It’s now widely accepted amongst paleontologists that birds are living dinosaurs. This idea is actually not nearly as new as it appears, and was thrown around by paleontologists as far back as the late 19th century. It took a long time to catch on though, over 100 years in fact. Yet for the past decade or so at least, the ‘birds are dinosaurs’ theory has been accepted by all but a few fringe dissenters in the world of paleontology, no matter how much of a debate the media often makes it out to be.
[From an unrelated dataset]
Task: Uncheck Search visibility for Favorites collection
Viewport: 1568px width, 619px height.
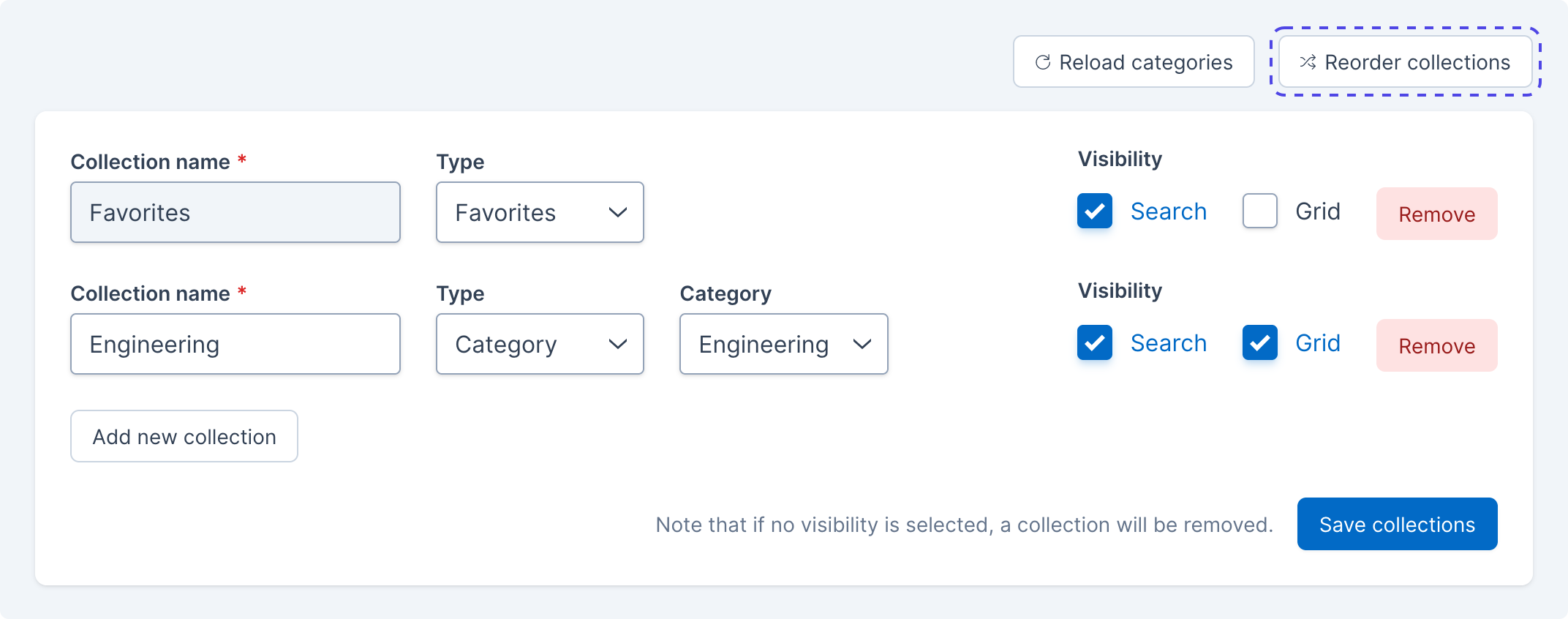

Despite this, there’s still a fair bit of confused information misleading people as to why exactly birds are classified as dinosaurs, and how that relationship works. Hopefully this will make whole things a little clearer. It bears repeating that, while paleontologists are about a certain as you can be in this line of work that birds are a type of dinosaur, there’s still some small gaps of uncertainty as to which exact family of nonavian (or non-bird) dinosaurs are the birds’ closest relatives. The line between avian and nonavian dinosaurs is not clear-cut and definite; it’s grey, blurry, and of uncertain position. Many characteristics that seem unique to living birds, such as feathers, air sacs, hollow bones, a furcula (wishbone), long arms with wings, and brooding a nest of young were all gradually acquired from their dinosaurian ancestors or even earlier (Brusatte et al., 2014).
This means that our very definition of what exactly is and isn’t a ‘bird’ is not crystal clear. There’s an entire spectrum of small, feathery dinosaurs throughout the fossil record, and where we draw the line is somewhat arbitrary. Some authors choose a more narrow viewpoint and use the word ‘bird’ to describe all living bird species, their most recent common ancestor, and all of its descendants. This is how the Linnaean class Aves and its synonym Neornithes is defined (Gauthier & de Queiroz, 2001). Others are more inclusive, and use ‘bird’ to encompass all feathered dinosaurs primitively capable of powered flight (the Avialae), which includes a variety of fossil taxa leading all the way back to the late Jurassic. For the purposes of this article, we’ll use the more inclusive definition Avialae for the word ‘bird’, and casually call the Neornithes the ‘crown group’ or ‘modern’ birds (some authors even argue for the inclusion of every primitively feathered archosaur group, or even all those more closely related to birds than crocodiles, as birds. Under these definitions, most if not all dinosaurs and perhaps even pterosaurs would be called birds. We won’t go that far here).
The classification confusion goes even further. If you spend enough time talking to kids (and even some adults) about dinosaurs, you’ll often hear phrases like “the closest relative of T. rex was a chicken” or some variation of this theme repeated (I think kids find it funny that the most fearsome beast of their imaginations is tied to the benign barnyard fowl that often winds up on their dinner table). You’ll often get asked which bird is the closest relative to T. rex or Velociraptor or any other famous dinosaur.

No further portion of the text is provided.